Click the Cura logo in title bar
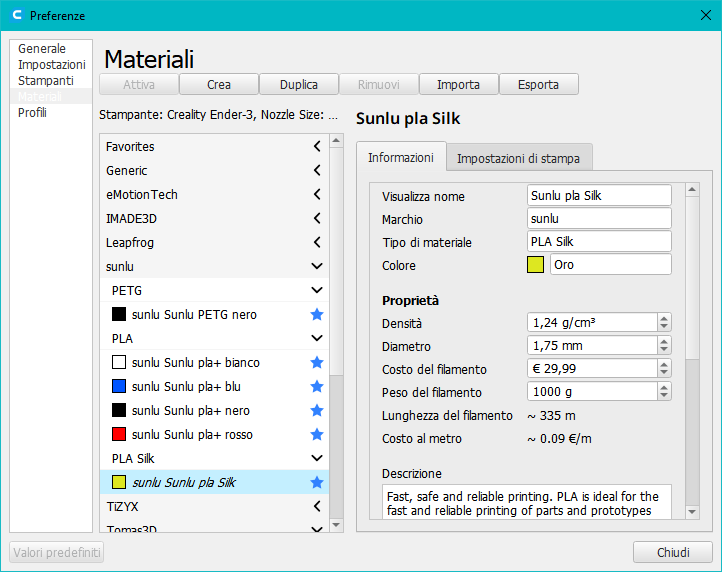Image resolution: width=722 pixels, height=572 pixels. pyautogui.click(x=14, y=15)
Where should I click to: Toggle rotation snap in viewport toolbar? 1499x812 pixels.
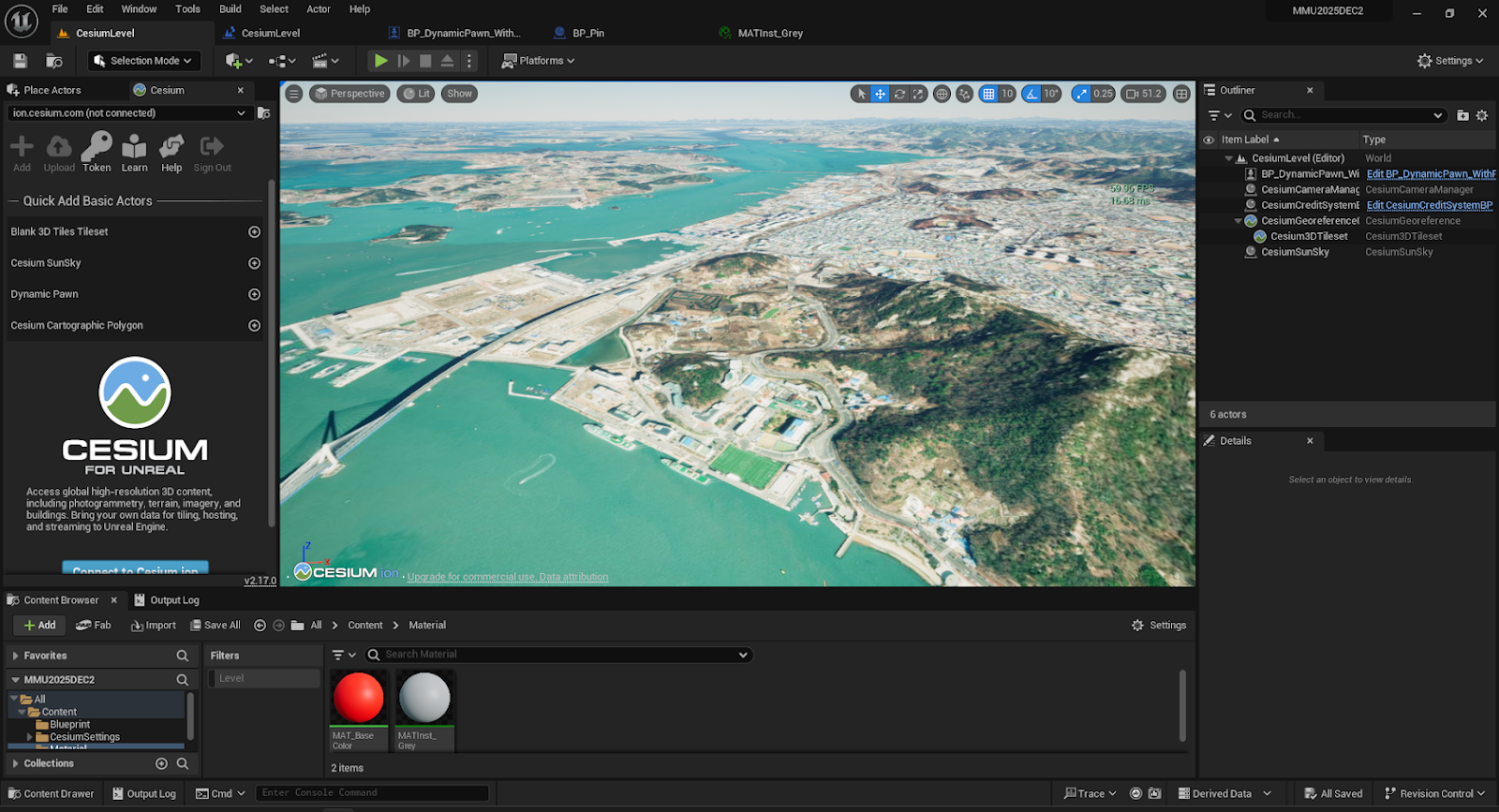(1031, 94)

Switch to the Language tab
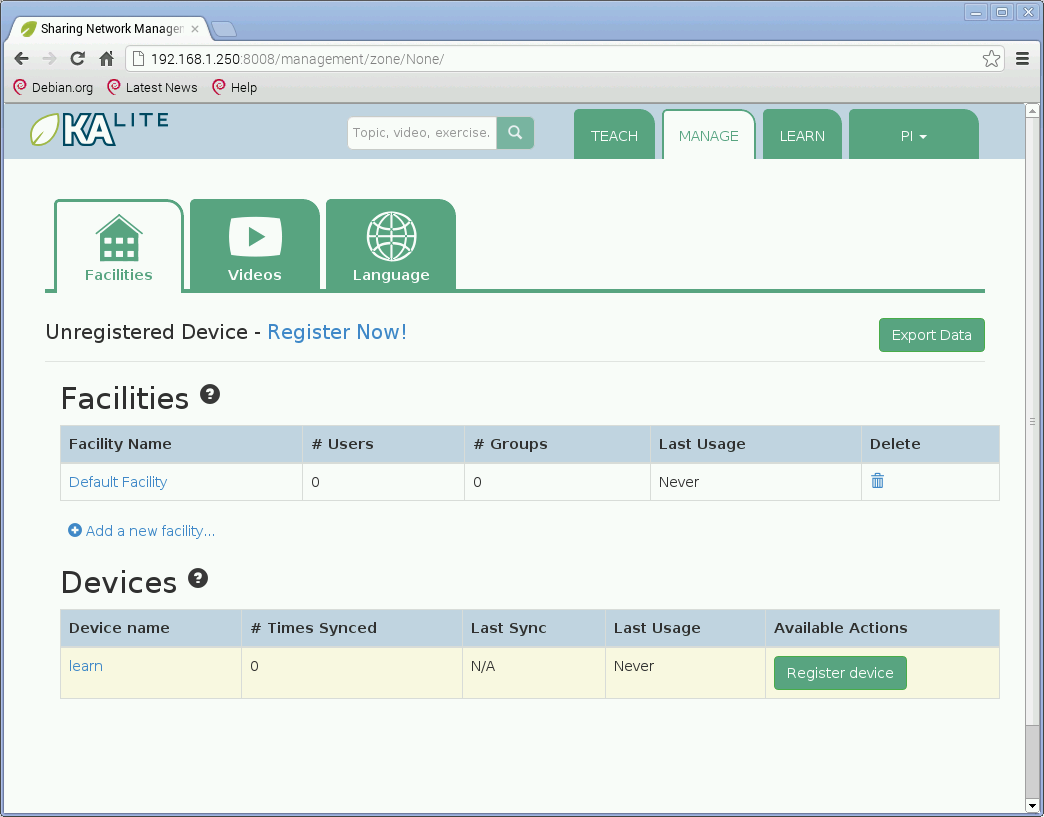[391, 246]
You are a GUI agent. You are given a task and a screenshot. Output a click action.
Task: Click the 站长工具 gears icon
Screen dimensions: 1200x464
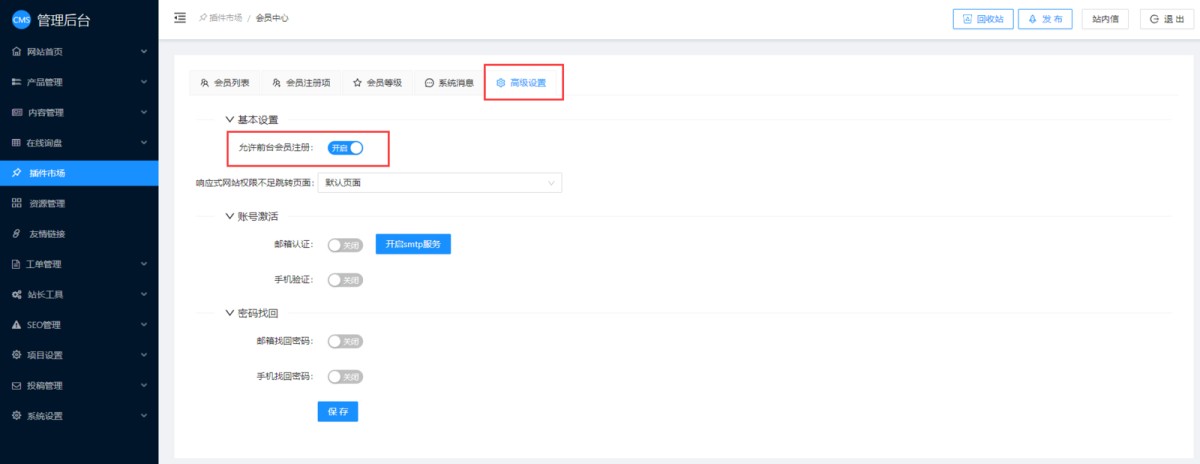point(16,295)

__ABOUT THIS EXERCISE__:
Set the lines down exactly as they stand, from the one containing "Task: Click the 站长工具 gears icon" through the end of the listing, omitting every picture.

__TASK RESPONSE__:
Task: Click the 站长工具 gears icon
Screen dimensions: 1200x464
point(16,295)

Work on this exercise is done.